April 29, 2008
is a new monthly column covering artistic rights, digital media and other open source issues by regular Wiretap contributor Larisa Mann
Last week the Federal Communication Commission held a hearing at Stanford University on how the government should regulate internet traffic. Folks who heard about it may have thought, “Wait a minute, didn’t they just have a hearing on this a few weeks before?” They did. A second hearing was scheduled after major internet service provider Comcast hired people to fill seats at the original hearing, preventing other interested parties from attending. After the scandal was revealed (including photos of Comcast’s hired decoys sleeping) the FCC set up a second hearing.
What was so important about an FCC hearing that Comcast felt compelled to block the public from attending? Funnily enough, Comcast is a part of the story.
Last year, Associated Press conducted file-sharing tests and reported that Comcast was filtering internet traffic. Since then, several other organizations have tested Comcast’s internet service and all agree that certain “packets” of information are being blocked or slowed by Comcast. Similar testing has revealed that other Internet Service Providers (ISPs) also filter content — favoring certain internet users over others.
Stanford professor Lawrence Lessig and Free Press’ Ben Scott wrote in an SF Chronicle Op-Ed that by secretly blocking BitTorrent, a file-sharing technology powerful enough to bring you HDTV content, Comcast was using its control over the network to stifle a competitor to their cable TV service. It’s a curious move because, as Lessig and Scott pointed out, BitTorrent is “used by everyone from the Hollywood studios to NASA.”

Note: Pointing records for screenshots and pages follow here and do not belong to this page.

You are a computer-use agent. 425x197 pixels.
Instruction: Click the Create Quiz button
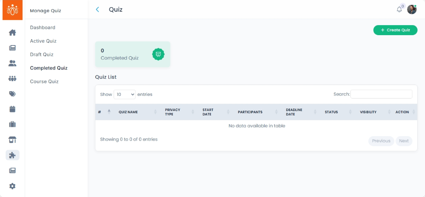tap(395, 30)
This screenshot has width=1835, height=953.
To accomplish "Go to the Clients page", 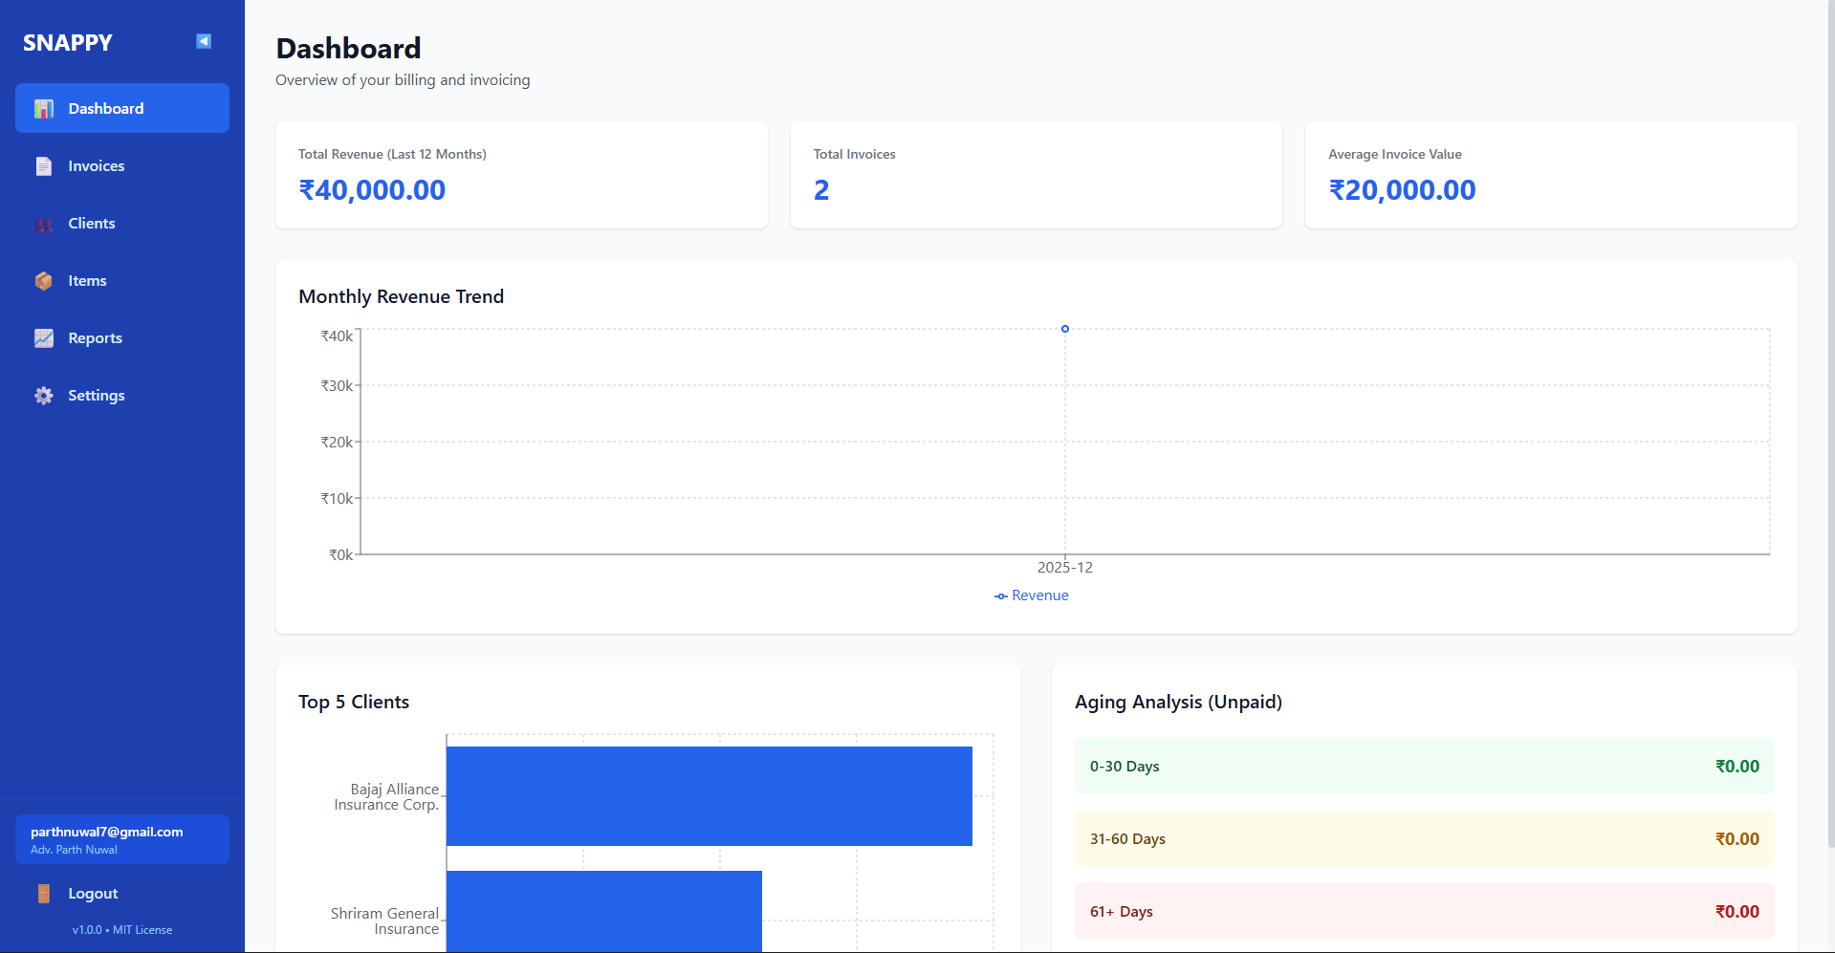I will pos(92,224).

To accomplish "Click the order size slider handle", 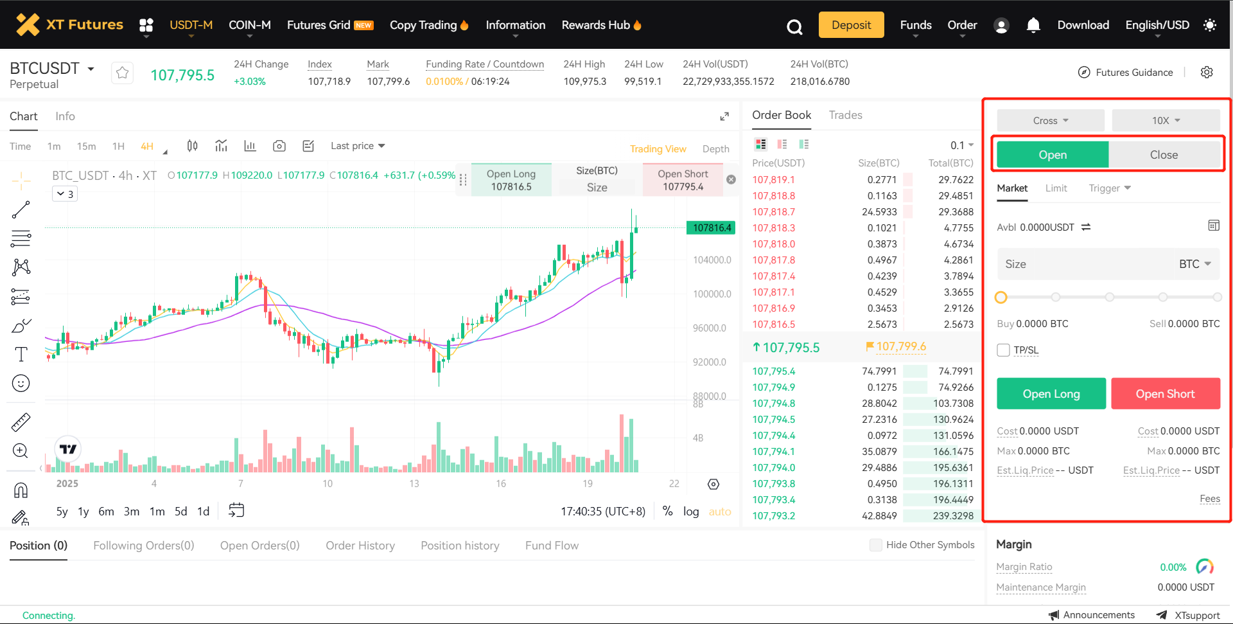I will (1001, 297).
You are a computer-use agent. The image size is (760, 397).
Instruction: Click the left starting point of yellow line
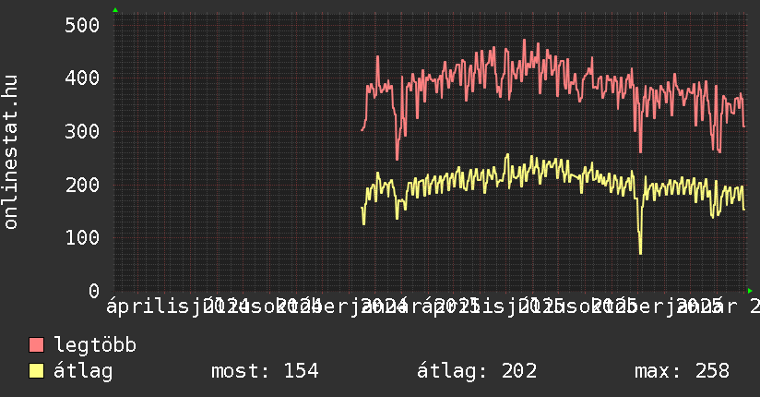point(362,209)
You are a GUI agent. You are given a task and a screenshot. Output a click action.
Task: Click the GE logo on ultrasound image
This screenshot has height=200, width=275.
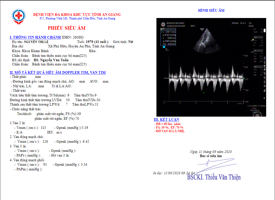[163, 23]
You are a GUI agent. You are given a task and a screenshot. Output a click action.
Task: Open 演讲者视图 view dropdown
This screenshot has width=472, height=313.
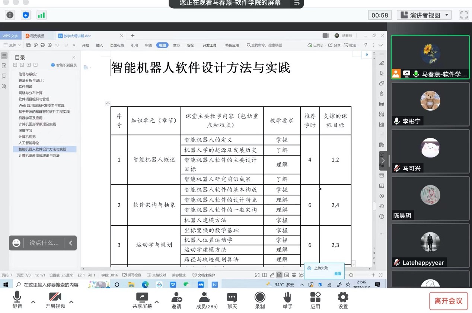(x=424, y=15)
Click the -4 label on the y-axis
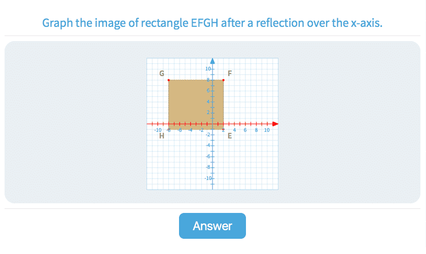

Different Prices For Different Speeds
This is a big deal, because the internet’s future is connected to the telephone and telecommunications networks it runs on. The public relies on these networks for communication and the U.S. government has traditionally regulated their use. Specifically, regulation made it illegal for companies providing these services to discriminate against users. In other words, your phone call has to be as clear as my phone call.
Up until a few years ago, this was true for the internet as well — it was illegal for ISPs to selectively block internet traffic. But in 2005, after a landmark court case, and much lobbying by the telecommunications industry (a.k.a. “telcos” — TimeWarner, AT&T, Comcast etc.), the FCC reclassified internet service as “information” rather than “communication” services.